## To be done
Copy word for word the part of the lines below that opens with the line containing "Experience [311, 936]" and closes with the line containing "President [731, 273]". Leave the pictures out of your copy.

## Data rows
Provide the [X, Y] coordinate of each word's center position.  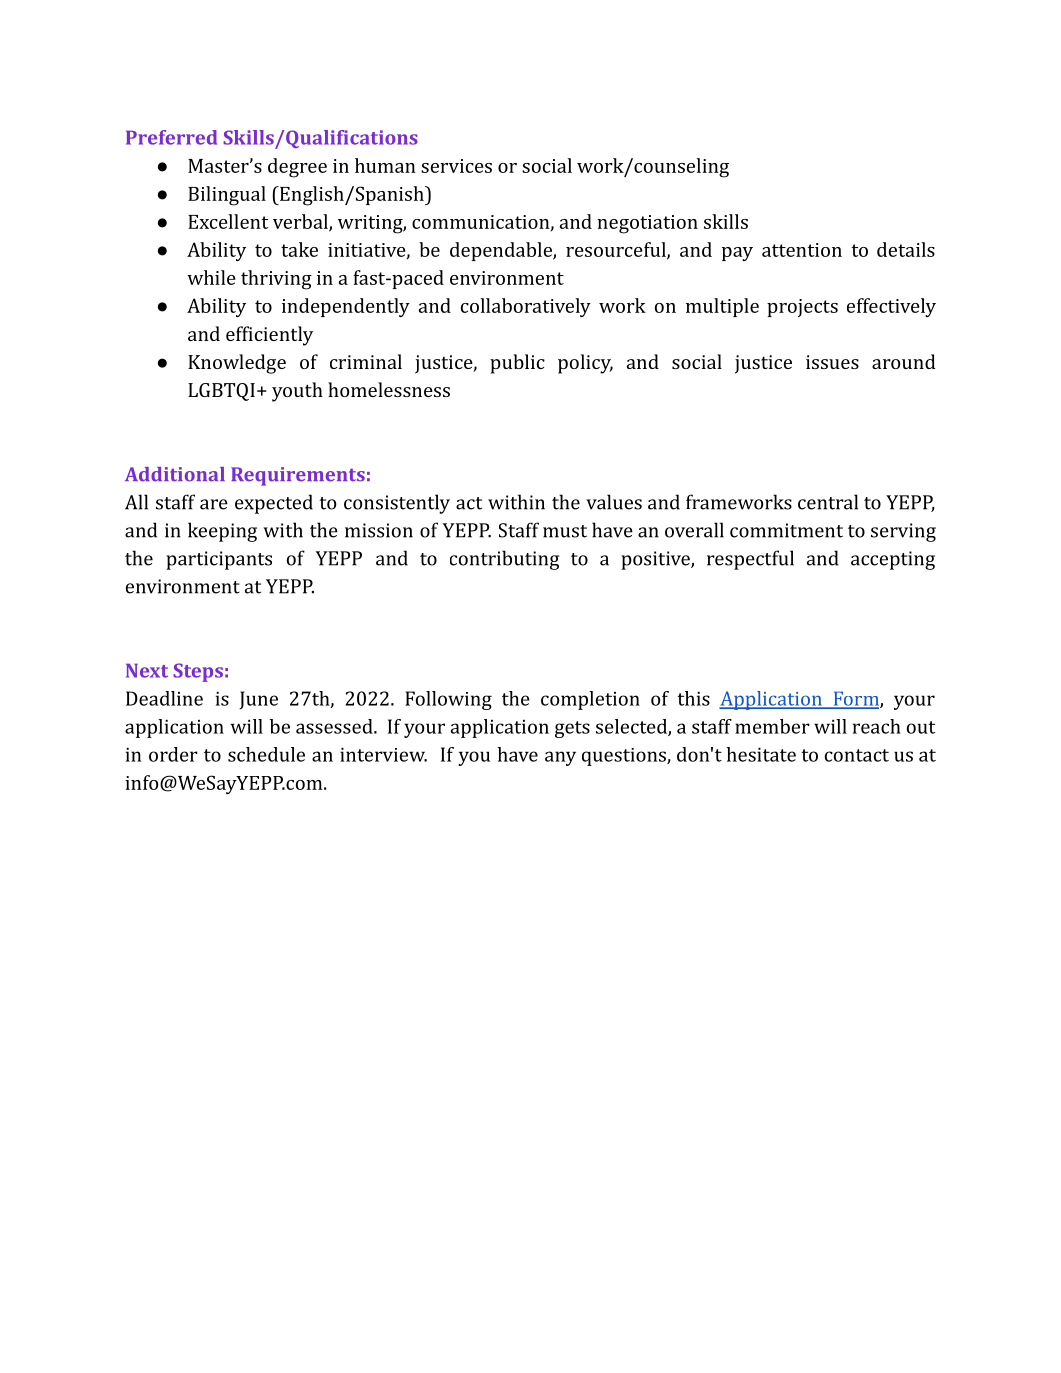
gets [572, 729]
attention [802, 250]
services [456, 166]
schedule [266, 754]
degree [297, 168]
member [772, 726]
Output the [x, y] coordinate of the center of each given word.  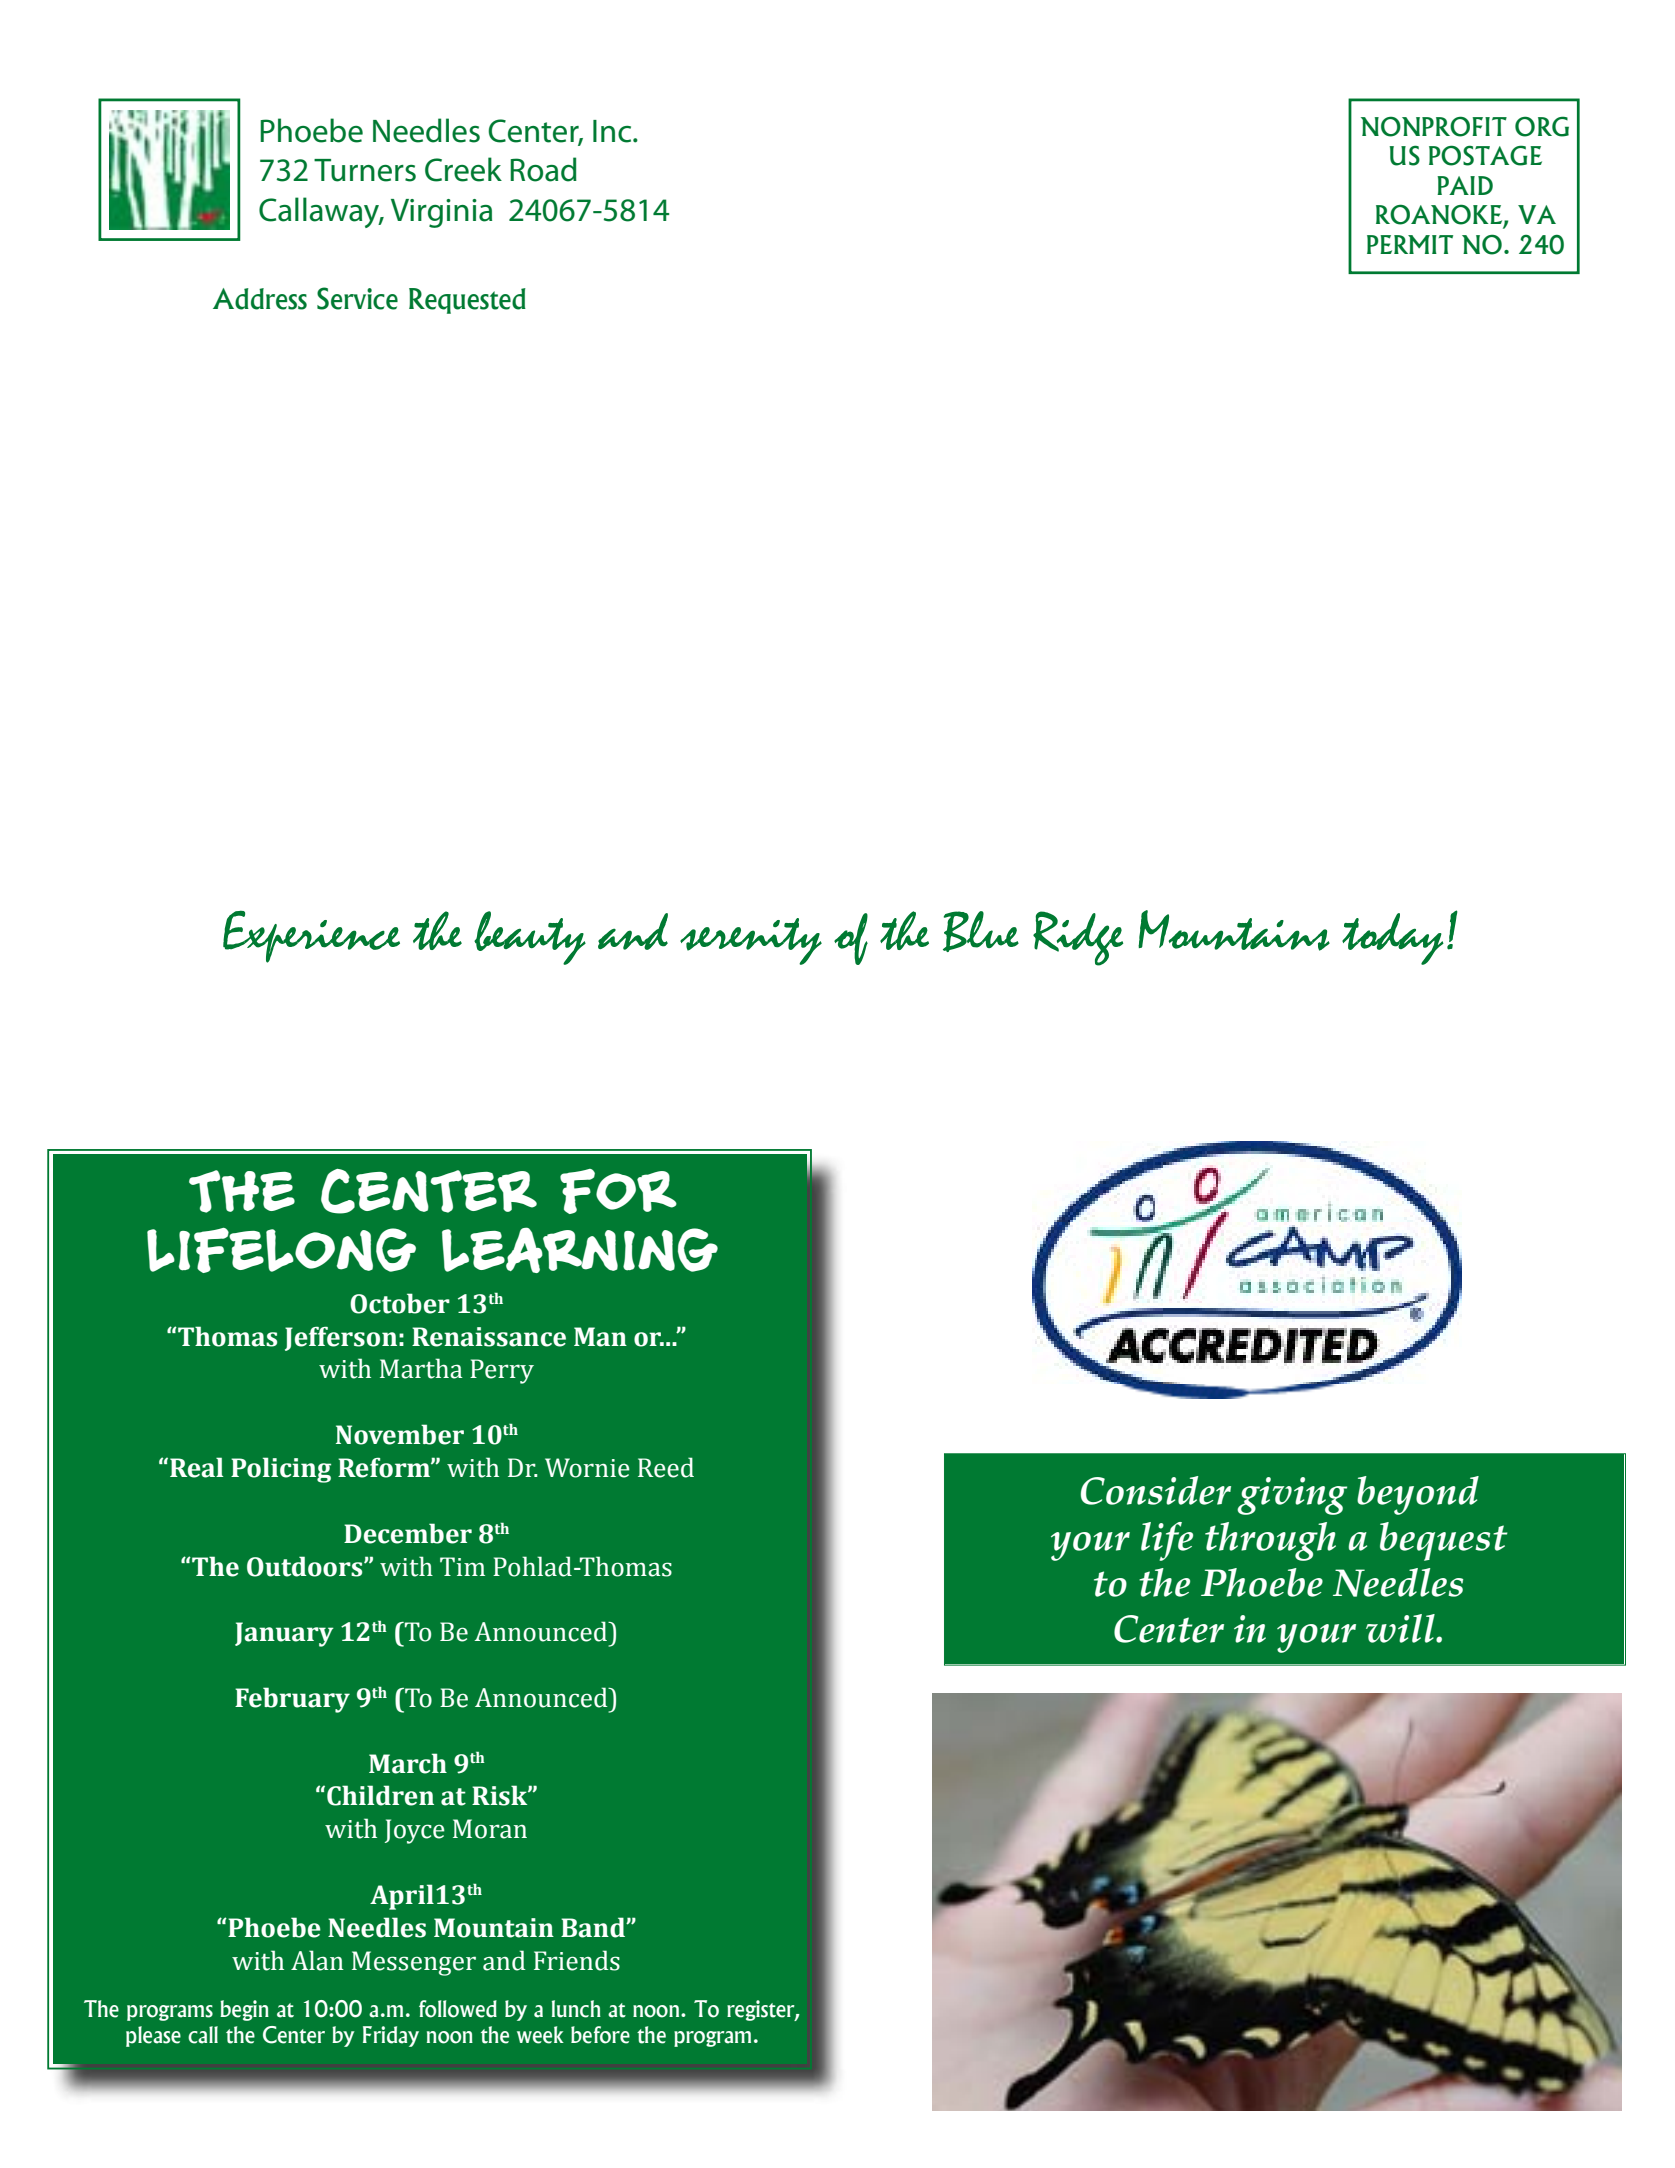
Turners [365, 170]
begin [244, 2010]
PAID [1465, 185]
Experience [311, 936]
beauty [530, 938]
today [1393, 939]
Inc [613, 131]
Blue [981, 931]
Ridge [1078, 938]
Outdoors [306, 1566]
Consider [1156, 1490]
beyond [1418, 1495]
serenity [751, 941]
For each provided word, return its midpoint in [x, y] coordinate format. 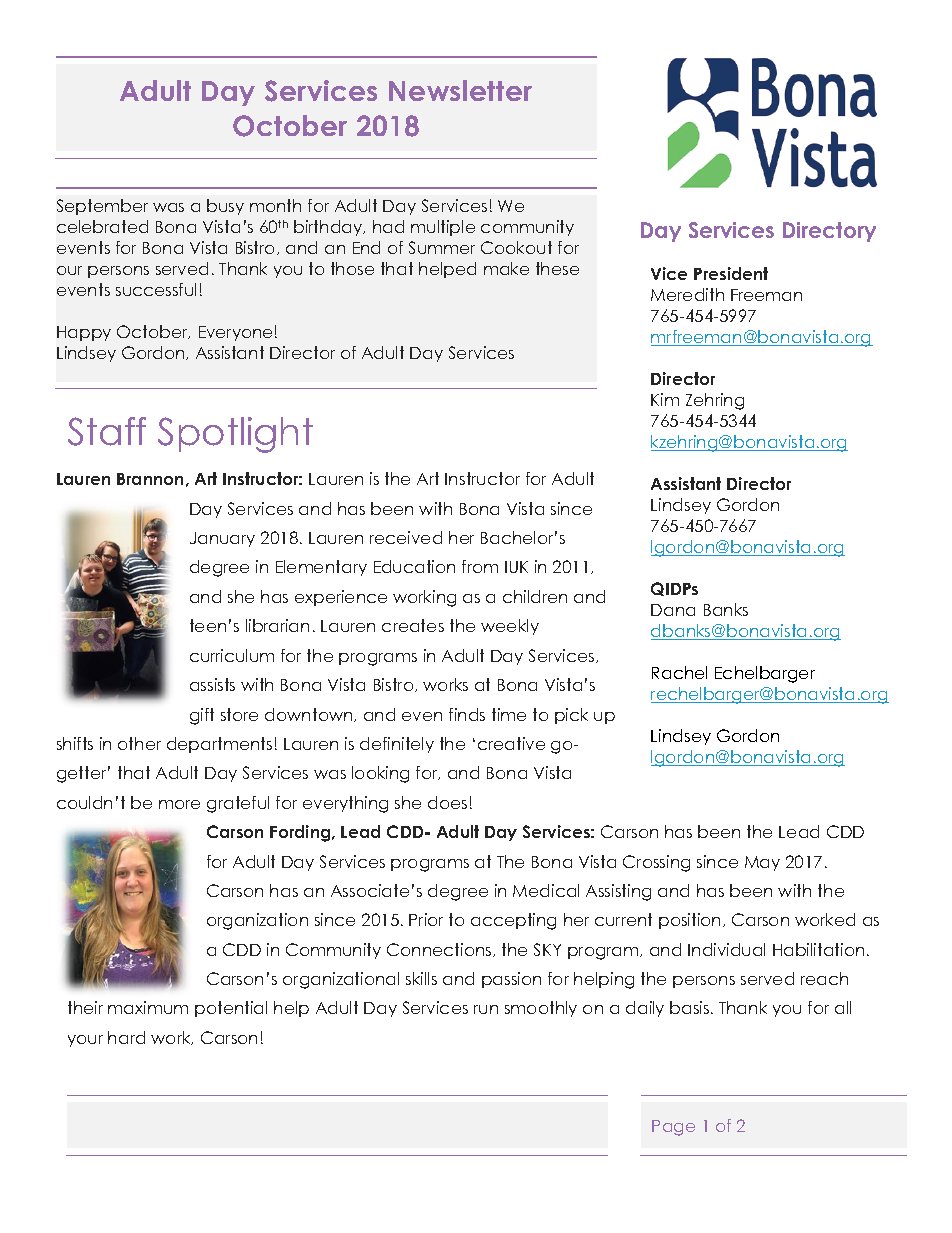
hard [126, 1037]
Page [673, 1128]
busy [225, 207]
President [731, 273]
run [486, 1009]
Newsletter [460, 90]
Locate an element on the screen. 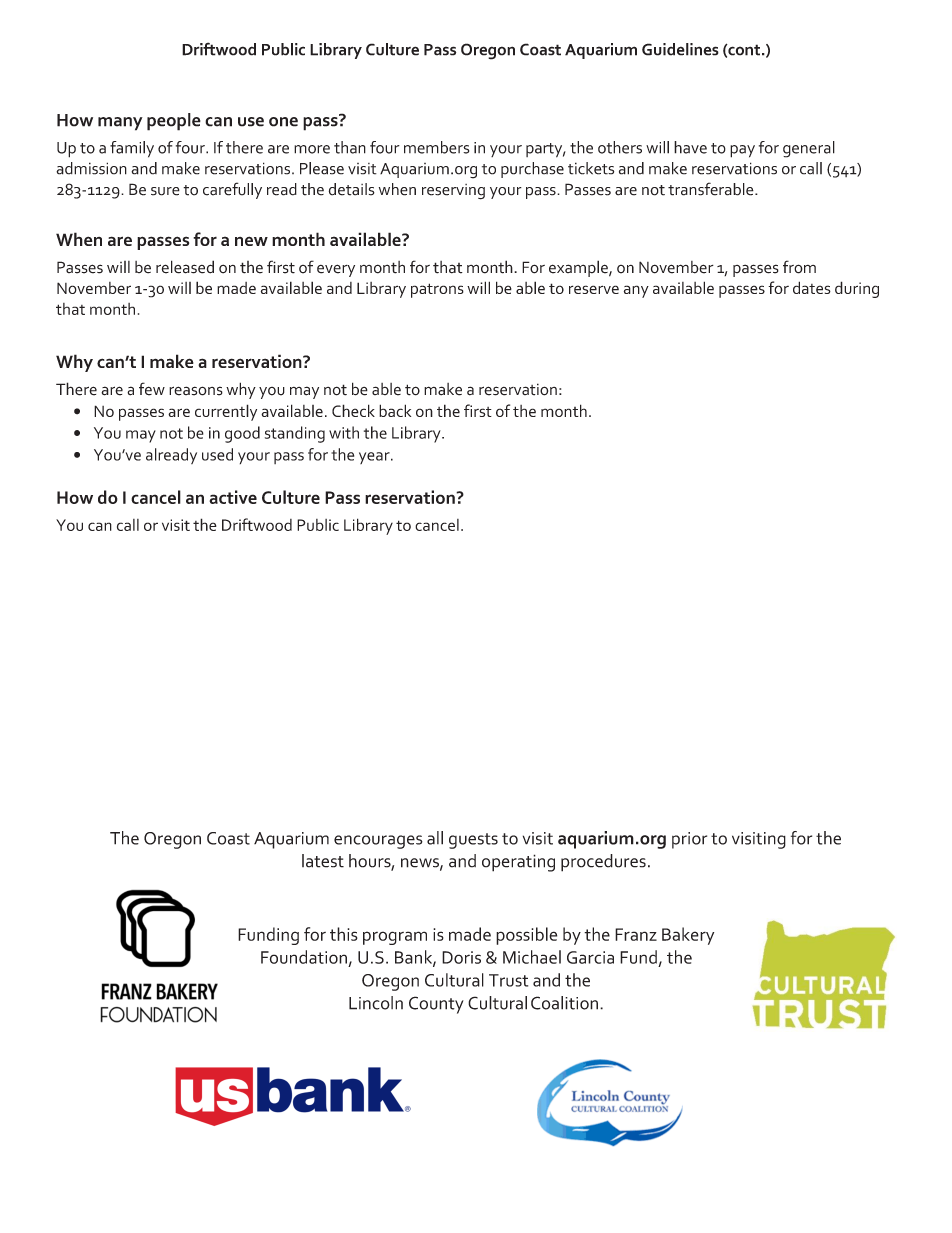 This screenshot has width=952, height=1233. with is located at coordinates (344, 432).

## Reply
Experience [311, 936]
beauty [530, 938]
today [1393, 939]
Inc [613, 131]
Blue [981, 931]
Ridge [1078, 938]
Outdoors [306, 1566]
Consider [1156, 1490]
beyond [1418, 1495]
serenity [751, 941]
For each provided word, return its midpoint in [x, y] coordinate format. 
hard [126, 1037]
Page [673, 1128]
busy [225, 207]
President [731, 273]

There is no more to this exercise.